Well, okay, Jasper did seize Lapis by the leg and slam her into the earth before proposing that they fuse together, and Lapis did accept the offer, only to cage Jasper in a watery tomb for months. I’m inclined to lean on Lapis’ side, and that’s not because she’s probably my favourite character in the show and I have a strong urge to defend my sadgirl aquawaifu. Although that’s totally why I’m on Lapis’ side.

Let’s be fair, though. Yes, Lapis and Jasper have done some odious things, but for different reasons. Lapis stole the world’s oceans, broke someone’s leg, and sold out the Crystal Gems to Homeworld, but being stuck in a mirror for thousands of years, unable to free yourself and see your family again would make you a little messed up. Jasper, meanwhile, knocked out a child, merged with Lapis by saying everyone else was out to get her, and then spent season three either stalking Lapis or assembling an army of Corrupted Gems. And yet, remember that Jasper was raised to be the best of the best, so every act of evil she performs feels like it is done more out of desperation and a need for validation rather than actual malice.
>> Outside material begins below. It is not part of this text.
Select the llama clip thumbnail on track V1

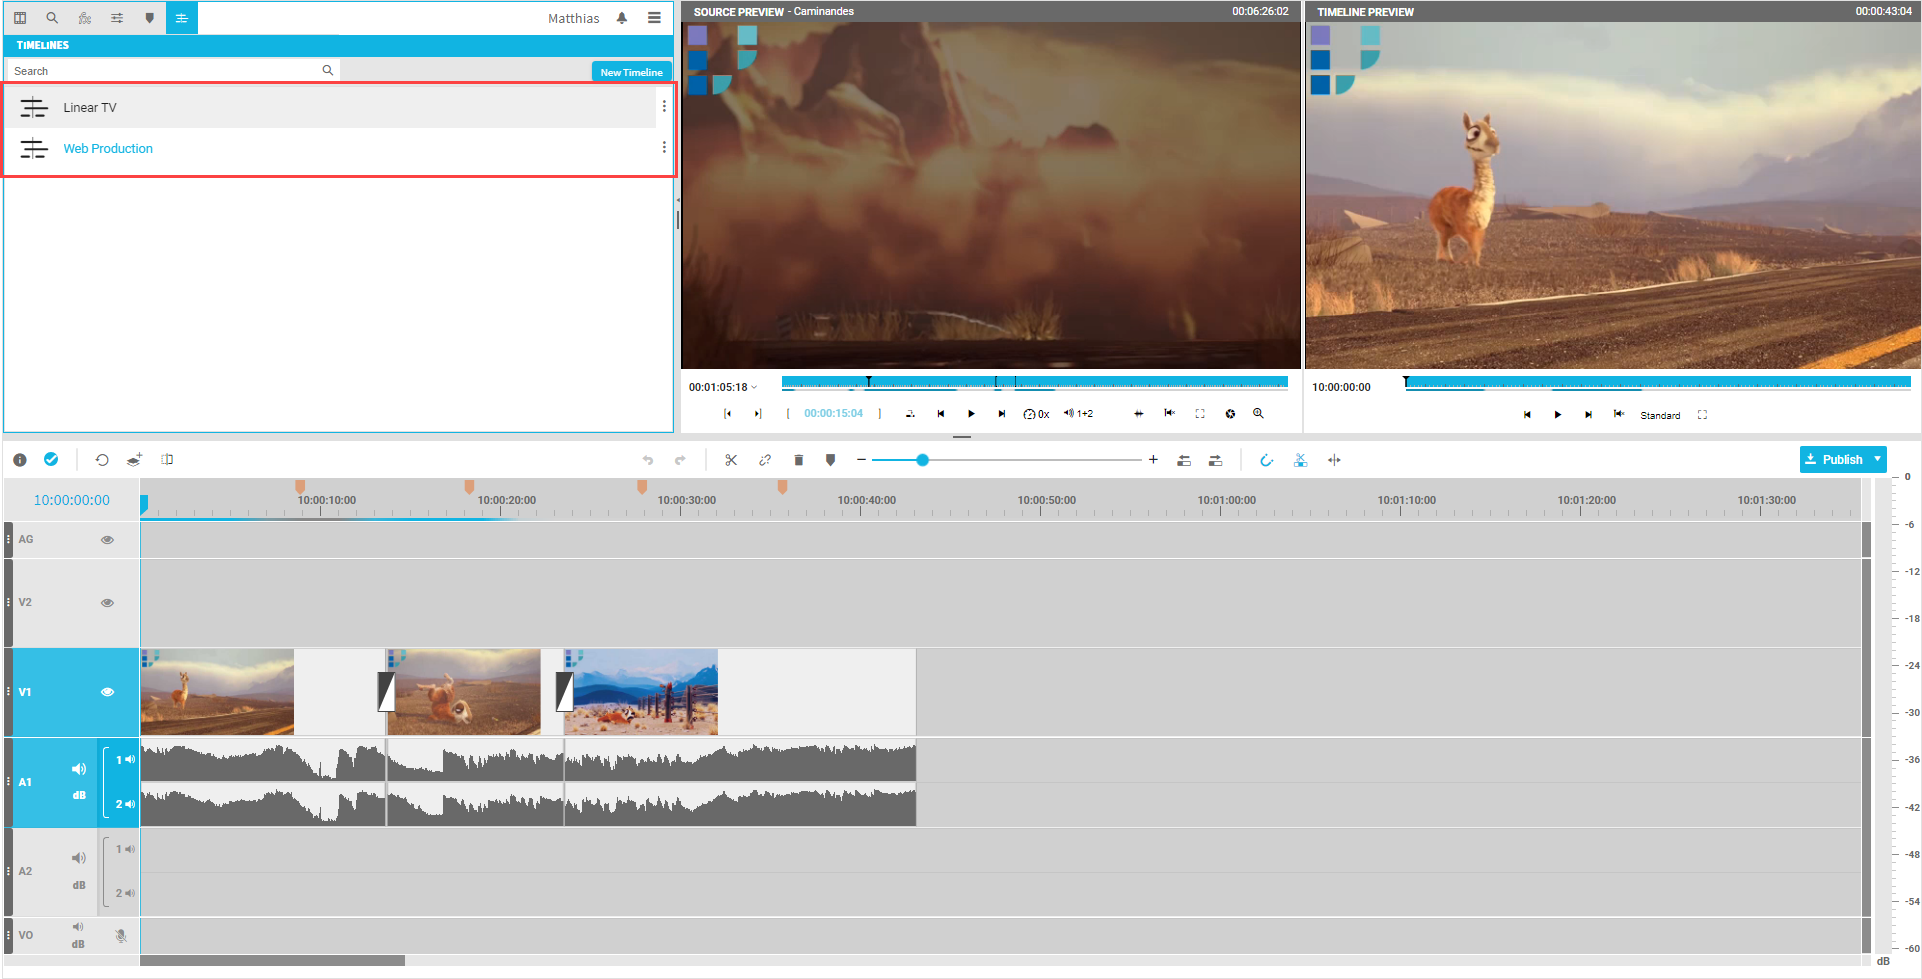point(217,691)
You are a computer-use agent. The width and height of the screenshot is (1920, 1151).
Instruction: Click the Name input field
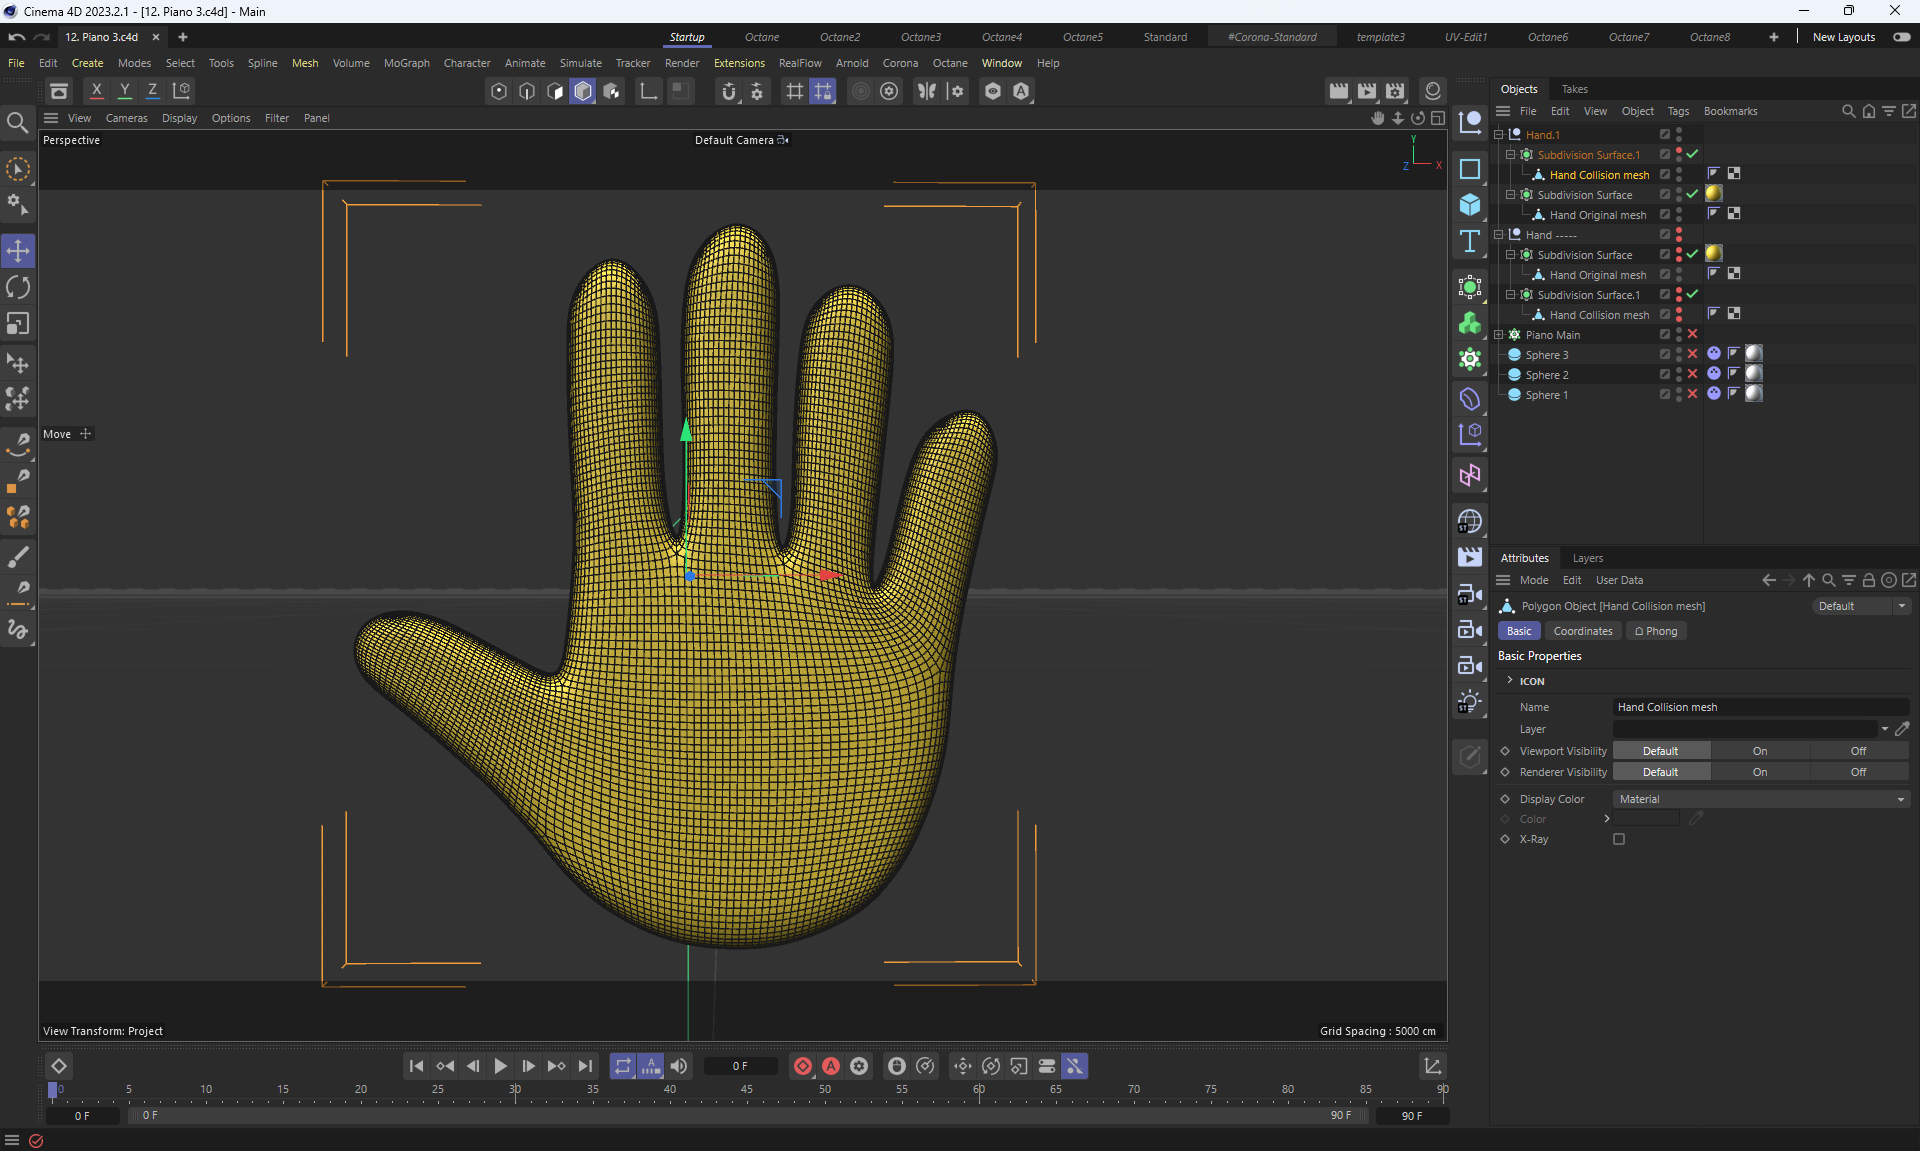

Second question: Will they ever form Malachite again?

Second answer: Not anytime soon.

Lapis already made that clear in Alone at Sea that she doesn’t want to be with Jasper, and Jasper only wants to fuse with someone because she feels weak without someone else’s support. It’s a bad idea. They hate each other. It wouldn’t end well.

However.

Third question: Should they ever form Malachite again?

Third answer: Maybe?

Forgiveness is a theme in the Steven universe (Ha! I knew I was going to do something clever with that). Steven’s mother Rose Quartz believed all life was precious and should be preserved. In flashbacks, she’s seen destroying Gem’s forms rather than shattering their stones, which would effectively kill them. Steven himself carries that spirit, showing empathy and love for everyone and everything around him, no matter what they are and what they do. He and the Crystal Gems reformed Peridot, helping her acknowledge how strange and wonderful the Earth actually is, and have been hard at work making Lapis feel loved and wanted.

This means it’s only a matter of time before Jasper gets redeemed.

If that were to happen, two things could transpire: they never form Malachite again because they’re simply incompatible, or they form again, but create something completely different. If that latter scenario were to come, maybe Malachite would take a different form, and look a little more complete and less monstrous. Remember, Garnet in the episode The Answer looked nothing like the way she does now. Her colours were off, one foot was bare, and there were holes in her garments. Perhaps Malachite 2.0 would change in much the same way Garnet did.

Or maybe it won’t be Malachite at all. Maybe it’ll be something else. Whatever it is, it will have to be on Lapis’ terms.